Wednesday, December 11, 2013

The Budget Deal, or Paul Ryan Talks like a Real Conservative

After three years of grandstanding, government by crisis, and nonsensical carp about socialism, Paul Ryan introduced the new budget deal by talking like an actual conservative:
In divided government, you don't always get what you want. We eliminate waste. We stop sending checks to criminals. We cut corporate welfare. We start making real changes to these autopilot programs that are the real drivers of our debt. . . .  As a conservative, I deal with the situation as it exists. I deal with the way things are, not the way I may want them to be.
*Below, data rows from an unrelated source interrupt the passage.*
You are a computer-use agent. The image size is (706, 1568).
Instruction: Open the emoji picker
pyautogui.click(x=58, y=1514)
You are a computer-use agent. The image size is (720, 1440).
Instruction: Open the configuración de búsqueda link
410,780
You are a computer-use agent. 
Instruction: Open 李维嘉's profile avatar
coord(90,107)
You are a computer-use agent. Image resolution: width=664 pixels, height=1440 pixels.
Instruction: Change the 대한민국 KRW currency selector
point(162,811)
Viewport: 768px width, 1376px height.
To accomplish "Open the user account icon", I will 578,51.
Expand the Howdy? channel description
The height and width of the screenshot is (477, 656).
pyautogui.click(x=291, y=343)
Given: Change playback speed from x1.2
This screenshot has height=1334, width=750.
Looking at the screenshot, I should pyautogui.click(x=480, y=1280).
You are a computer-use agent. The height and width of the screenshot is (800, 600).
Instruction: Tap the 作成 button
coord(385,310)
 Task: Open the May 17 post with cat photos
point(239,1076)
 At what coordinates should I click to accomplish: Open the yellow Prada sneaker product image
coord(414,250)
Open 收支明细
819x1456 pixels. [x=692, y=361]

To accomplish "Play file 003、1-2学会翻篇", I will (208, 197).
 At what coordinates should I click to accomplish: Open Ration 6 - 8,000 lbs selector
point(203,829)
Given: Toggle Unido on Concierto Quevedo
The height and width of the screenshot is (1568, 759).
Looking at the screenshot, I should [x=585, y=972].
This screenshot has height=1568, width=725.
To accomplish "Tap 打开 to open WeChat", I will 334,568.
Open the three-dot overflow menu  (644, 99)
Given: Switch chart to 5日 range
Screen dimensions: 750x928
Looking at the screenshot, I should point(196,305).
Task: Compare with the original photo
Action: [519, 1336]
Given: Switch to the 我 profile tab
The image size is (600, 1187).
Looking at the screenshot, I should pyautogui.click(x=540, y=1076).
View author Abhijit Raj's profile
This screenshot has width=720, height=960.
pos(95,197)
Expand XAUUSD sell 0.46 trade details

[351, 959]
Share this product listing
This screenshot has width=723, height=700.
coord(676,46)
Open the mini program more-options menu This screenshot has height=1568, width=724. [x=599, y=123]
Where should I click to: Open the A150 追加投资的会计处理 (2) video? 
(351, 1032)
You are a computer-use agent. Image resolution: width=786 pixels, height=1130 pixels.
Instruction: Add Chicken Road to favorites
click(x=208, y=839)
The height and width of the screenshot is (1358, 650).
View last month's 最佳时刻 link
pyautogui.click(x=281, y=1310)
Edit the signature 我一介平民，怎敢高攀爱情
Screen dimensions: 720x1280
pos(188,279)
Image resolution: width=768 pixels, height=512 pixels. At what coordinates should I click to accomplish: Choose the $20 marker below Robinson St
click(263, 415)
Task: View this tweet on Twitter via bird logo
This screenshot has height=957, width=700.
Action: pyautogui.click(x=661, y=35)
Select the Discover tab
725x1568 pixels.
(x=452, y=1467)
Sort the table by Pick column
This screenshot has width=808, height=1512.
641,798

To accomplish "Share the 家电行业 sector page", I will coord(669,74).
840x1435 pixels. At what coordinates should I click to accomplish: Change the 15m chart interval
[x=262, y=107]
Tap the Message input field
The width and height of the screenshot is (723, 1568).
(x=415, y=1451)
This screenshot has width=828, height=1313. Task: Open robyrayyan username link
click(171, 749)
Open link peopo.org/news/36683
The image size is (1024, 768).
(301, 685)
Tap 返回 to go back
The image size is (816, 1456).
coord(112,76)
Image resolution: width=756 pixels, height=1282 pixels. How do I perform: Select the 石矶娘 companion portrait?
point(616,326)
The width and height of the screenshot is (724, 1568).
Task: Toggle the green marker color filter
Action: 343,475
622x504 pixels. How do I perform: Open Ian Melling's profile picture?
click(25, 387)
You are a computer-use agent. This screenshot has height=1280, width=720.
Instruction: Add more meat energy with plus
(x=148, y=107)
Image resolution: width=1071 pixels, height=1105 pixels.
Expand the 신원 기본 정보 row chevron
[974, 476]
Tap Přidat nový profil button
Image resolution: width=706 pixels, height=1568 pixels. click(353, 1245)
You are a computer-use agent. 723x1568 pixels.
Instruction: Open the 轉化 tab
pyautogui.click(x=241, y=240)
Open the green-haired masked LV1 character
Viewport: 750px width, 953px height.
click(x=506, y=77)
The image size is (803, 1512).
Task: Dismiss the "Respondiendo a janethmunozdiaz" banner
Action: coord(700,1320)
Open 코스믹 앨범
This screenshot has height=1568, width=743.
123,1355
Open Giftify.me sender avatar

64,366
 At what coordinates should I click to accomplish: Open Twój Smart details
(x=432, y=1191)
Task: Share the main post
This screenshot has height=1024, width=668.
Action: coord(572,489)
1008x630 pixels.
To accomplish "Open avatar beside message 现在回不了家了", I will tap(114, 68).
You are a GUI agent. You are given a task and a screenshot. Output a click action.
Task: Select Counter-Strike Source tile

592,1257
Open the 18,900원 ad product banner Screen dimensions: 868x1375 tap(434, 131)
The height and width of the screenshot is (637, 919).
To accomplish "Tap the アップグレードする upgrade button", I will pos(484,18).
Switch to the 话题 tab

I'm not going to go a mile in the direction I want to go, but I'll take a few steps.
Now wasn't that a pleasant change? No fuming about how the deficit is going to bring about the end of civilization, no threats to shut down anything, just tough negotiating and then a candid admission that in America right now conservatives can't have their way in everything.

I'm not very happy with the budget, either, since I think it is silly to worry about the deficit when unemployment has been high for five years and we can borrow money for a real rate of less than 1 percent. But better a deal like this that at least restores a little of the sequester cut than another round of manic doom-mongering and Congressional malpractice.

1 comment:

leif said...

wow. what happened to the vitriol? he's actually sounding like his handlers want the Rs to earn some moderate votes.